Key Issues When Considering A Growth Equity Investment
For both maturing companies and investors, a growth equity investment presents a variety of opportunities. For companies, a growth equity investment is an opportunity to grow, restructure or enter a new market while maintaining control over vision and strategy. For investors, growth equity presents an opportunity to own a portion of a profitable, growing company with generally moderate risk.
We have outlined some key considerations when considering a growth equity investment and how different types can be used in different situations.
Identify The Purpose And Structure
It’s essential to understand the motivation and purpose of any growth equity event. Companies should also identify where the new money will sit in its capital stack as well as any related governance rights. Additionally, it is important to lay out indemnification terms and remedies, identify any need or desire to use debt, and address any new tax considerations.
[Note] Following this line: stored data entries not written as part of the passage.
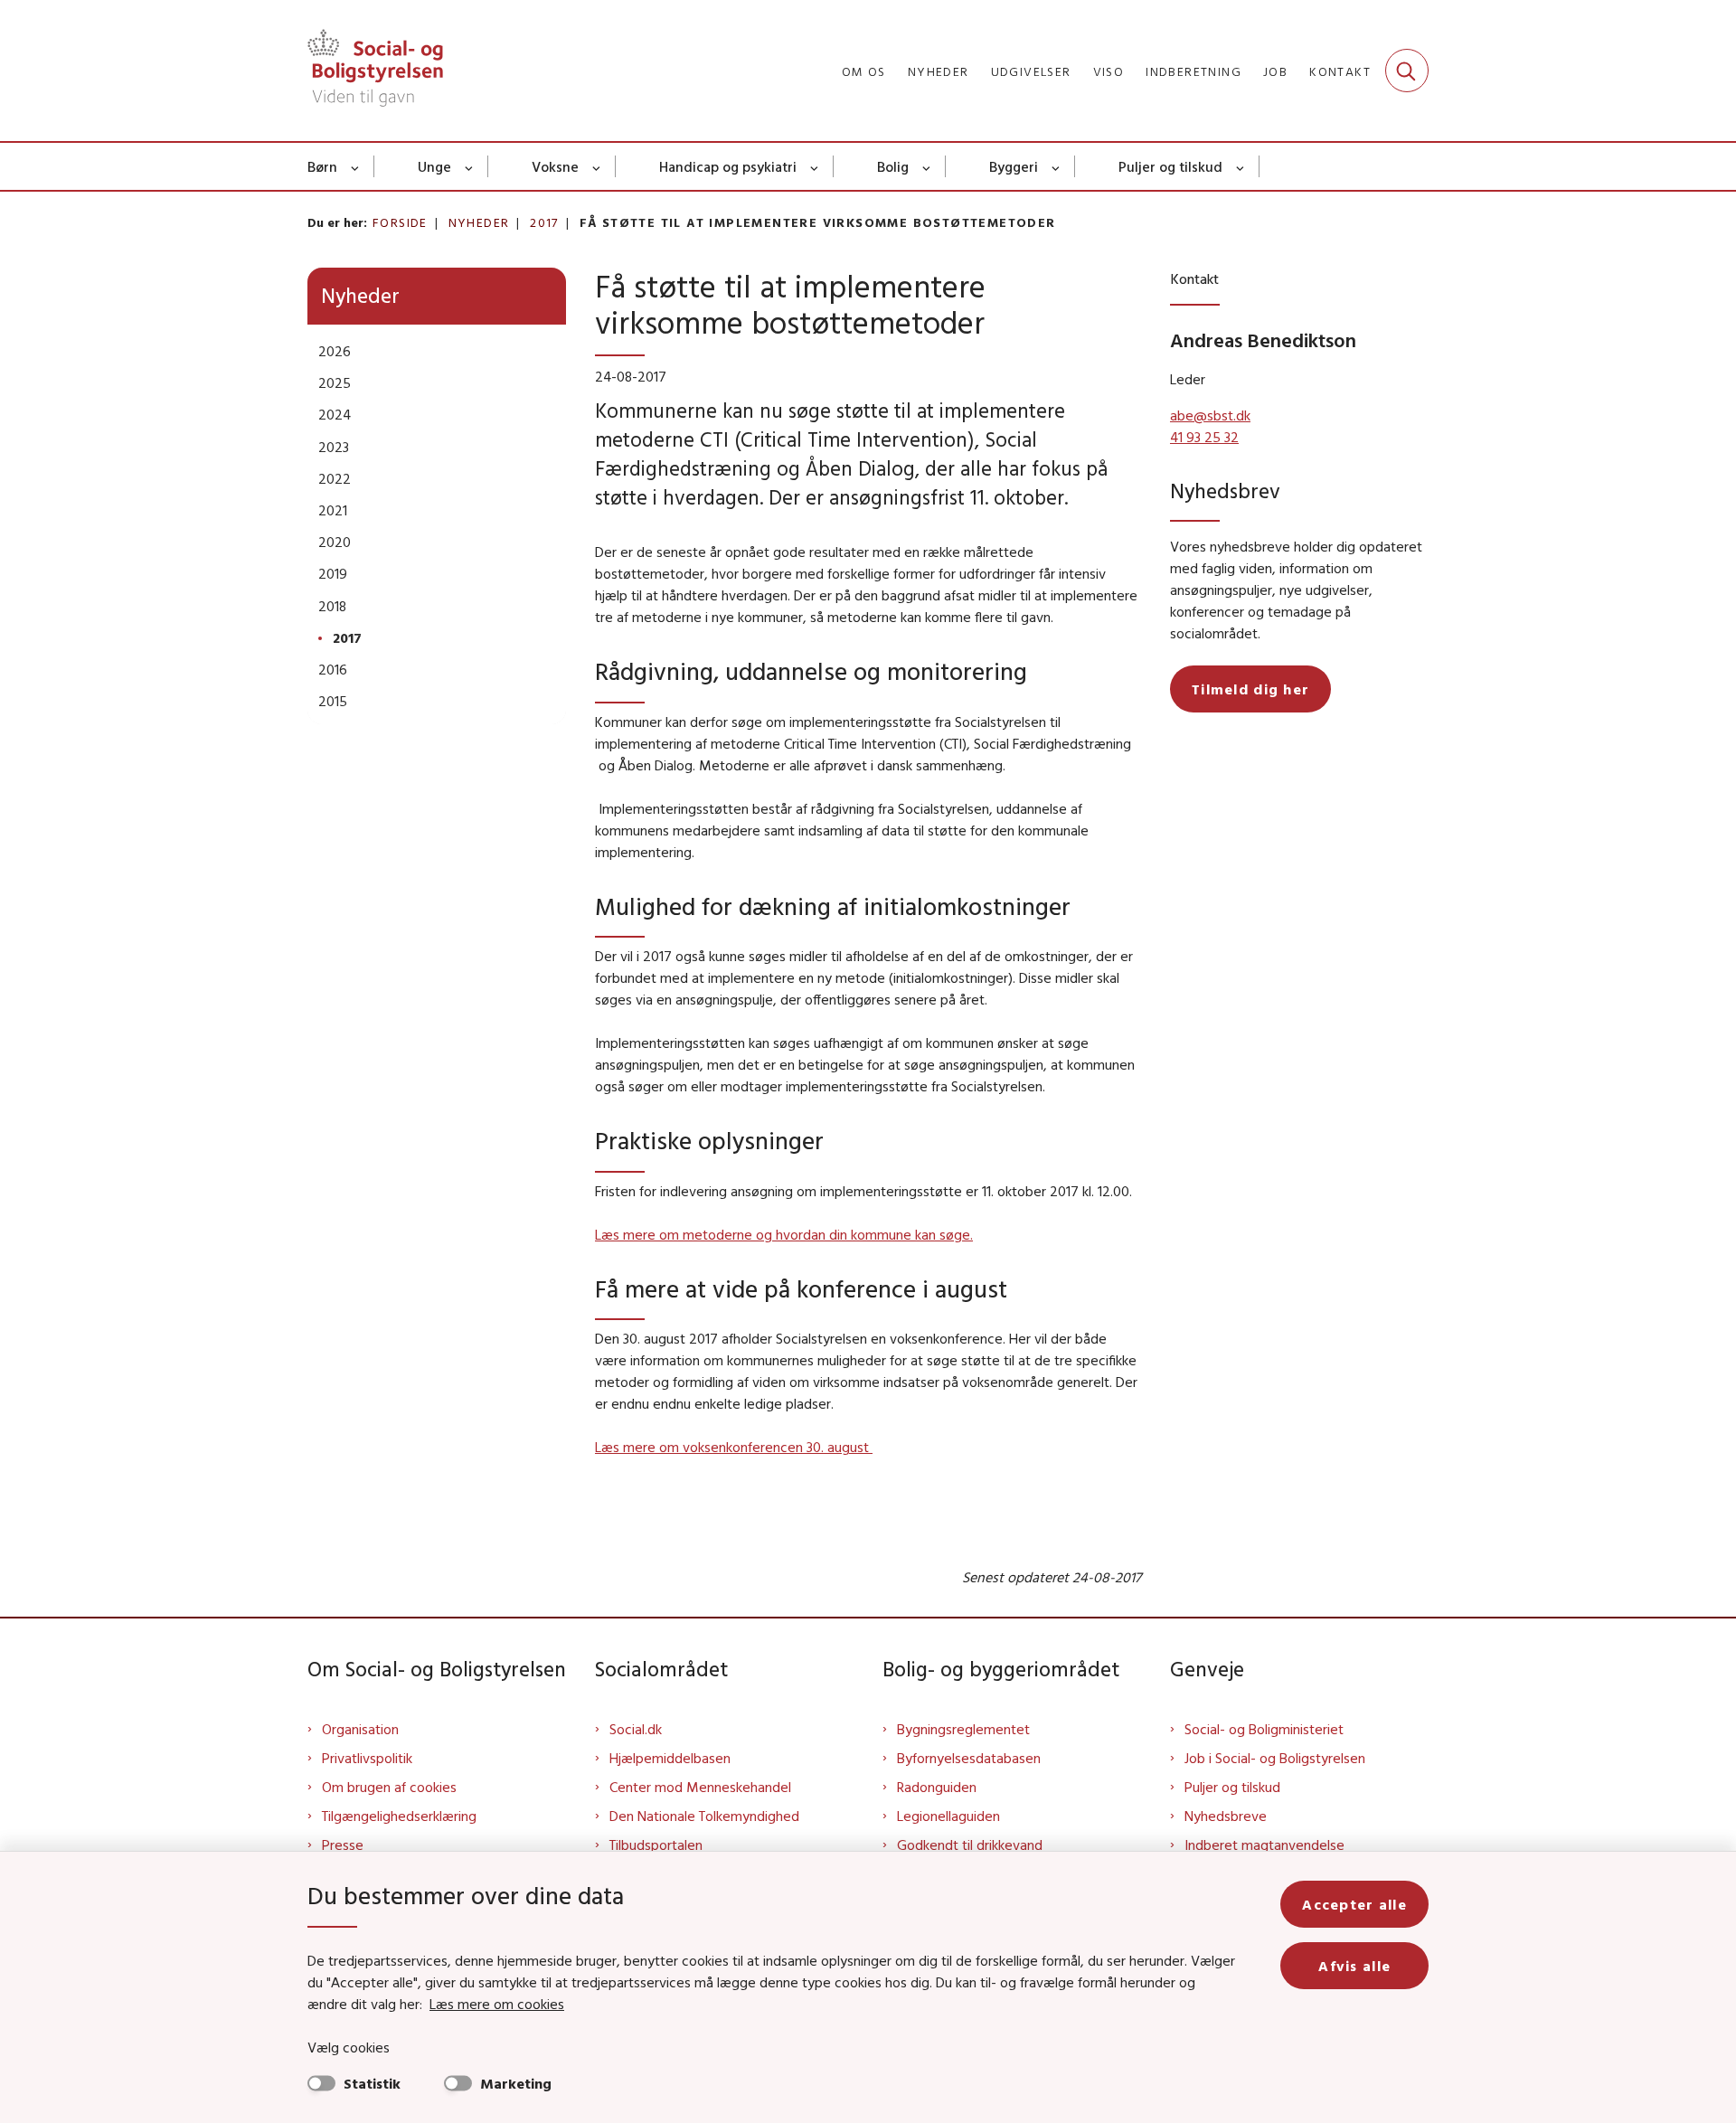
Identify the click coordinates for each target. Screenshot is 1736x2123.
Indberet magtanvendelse (1264, 1844)
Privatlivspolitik (367, 1758)
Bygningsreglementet (963, 1729)
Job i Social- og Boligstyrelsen (1274, 1758)
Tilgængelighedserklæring (399, 1816)
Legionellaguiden (948, 1816)
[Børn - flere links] (355, 166)
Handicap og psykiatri (728, 166)
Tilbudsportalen (656, 1844)
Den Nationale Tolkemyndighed (704, 1816)
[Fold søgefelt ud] (1407, 70)
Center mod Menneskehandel (700, 1787)
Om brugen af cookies (389, 1787)
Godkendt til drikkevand (970, 1844)
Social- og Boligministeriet (1264, 1729)
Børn (322, 166)
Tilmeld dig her (1250, 689)
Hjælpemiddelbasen (670, 1758)
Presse (342, 1844)
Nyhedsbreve (1225, 1816)
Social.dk (635, 1729)
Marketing (516, 2083)
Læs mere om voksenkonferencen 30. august (734, 1447)
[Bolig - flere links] (927, 166)
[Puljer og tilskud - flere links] (1241, 166)
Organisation (360, 1729)
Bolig (893, 166)
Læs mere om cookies (496, 2004)
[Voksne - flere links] (597, 166)
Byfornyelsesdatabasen (969, 1758)
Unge (434, 166)
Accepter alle (1354, 1904)
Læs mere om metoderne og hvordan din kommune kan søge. (784, 1234)
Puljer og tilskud (1170, 166)
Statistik (372, 2083)
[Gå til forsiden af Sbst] (375, 70)
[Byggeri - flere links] (1056, 166)
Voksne (555, 166)
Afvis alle (1354, 1966)
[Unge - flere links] (469, 166)
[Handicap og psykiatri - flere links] (815, 166)
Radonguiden (936, 1787)
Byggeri (1013, 166)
Here are some common types of growth equity structures:
Recapitalization Type 1 – Partial Redemption
- This structure can be used for majority transactions but is more commonly seen in minority investments by a private equity fund to provide some liquidity for founders and existing stockholders.
- A private equity fund puts money into a target company in exchange for shares of convertible preferred stock.
- Equity proceeds (and debt proceeds if the deal is leveraged) are used to redeem shares from target company’s existing stockholders to get to the desired post-closing capitalization.
Recapitalization Type 2 – Partial Cross Purchase
- This structure is best used when a traditional redemption does not have the desired tax outcome for selling stockholders.
- The target company declares a pro rata stock dividend of tax common preferred shares on the outstanding common shares and existing stockholders, then sells the preferred shares directly a private equity fund.
- Determine whether dividend will be tax-free for existing stockholders and ensure that existing stockholders sell the newly distributed preferred shares.
- Alternatively, a private equity fund purchases common shares directly from existing stockholders and later exchanges common shares for newly created preferred shares.
- The target company stockholders exchange a portion of their shares of target for shares of one or more classes of the holding company's capital stock.
- Rollovers allow the buyer to set up a classic leveraged buyout (LBO) structure (parent holding company and subsidiary operating company) for debt and other financing purposes.
- Rollovers in most situations (that are not “add-on” deals) can be done on a tax-deferred basis.
- Keep in mind that there can be no tax-free rollover with respect to the use of straight (or non-qualified) preferred shares.
No matter which structure a growth equity investment takes, there remain several considerations. Companies need to address board and committee representation, codify transfer restrictions and liquidity rights, outline protective covenants and blocks, and identify other customary rights.
All parties to a growth equity investment should also check with legal counsel to determine whether state or federal securities laws dictate or require amendments to the general approaches outlined above.
Finally, companies entering growth equity investments must address indemnification and remedies. These include identifying “From whom, to whom, for what…”, defining losses (actual, direct versus other damages), and how they are calculated and ultimately settled.